School in Qingdao, Shandong, China

Yew Chung International School of Qingdao (YCIS Qingdao, 青岛耀中国际学校 (青岛耀中國際學校)) is an accredited K2-Year 13 international school for boys and girls in Qingdao, China.

== Motto ==
Diligence, Frugality, Humility, Faithfulness

== Mission ==
Yew Chung Yew Wah is committed to aligning with

Science and Technology, Culture and Arts, Love and Charity.

== Accreditations ==
YCIS Qingdao holds membership in the Council of International Schools (CIS), and its Secondary Section is authorised as an accredited Cambridge International Examinations Centre.

Accredited as an International Baccalaureate World School (IB), YCIS Qingdao offers the full IB Diploma Programme to students in Years 12 and 13. The IBDP aims to cultivate students with comprehensive knowledge and holistic development – physically, intellectually, emotionally, and ethically.

== Academics ==

=== Early Childhood Education (ECE) ===
A play-based, bilingual programme for children aged 2–5.

=== Primary ===
The Primary section follows the Yew Chung Curriculum, a bilingual programme developed by the foundation’s Curriculum and Professional Development Division.

=== Secondary ===
Years 7–9:

The Yew Chung Curriculum

Years 10–11:

the International General Certificate of International Education Programme (IGCSE)

(Year 11: Pre A Level)

Years 12–13:

International Baccalaureate Diploma (IBDP)

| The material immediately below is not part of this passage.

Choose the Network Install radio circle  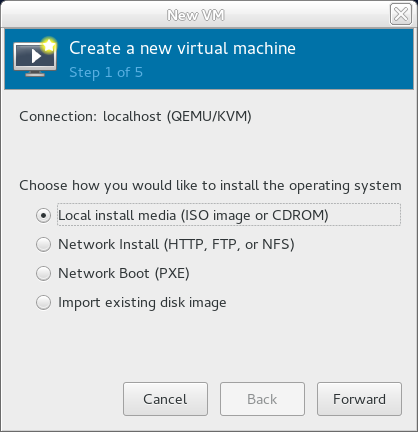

General Certificate of Education Advanced Level Programme (A Level)

==Origins and history==
The Ministry of Education of the People's Republic of China has accredited the Yew Chung International School of Qingdao for the enrollment of children of foreign nationals. The bilingual (English and Mandarin) school serves students ages 2 to 18 (K2 to Year 13) and provides early childhood education or kindergarten, primary school education, and secondary school education.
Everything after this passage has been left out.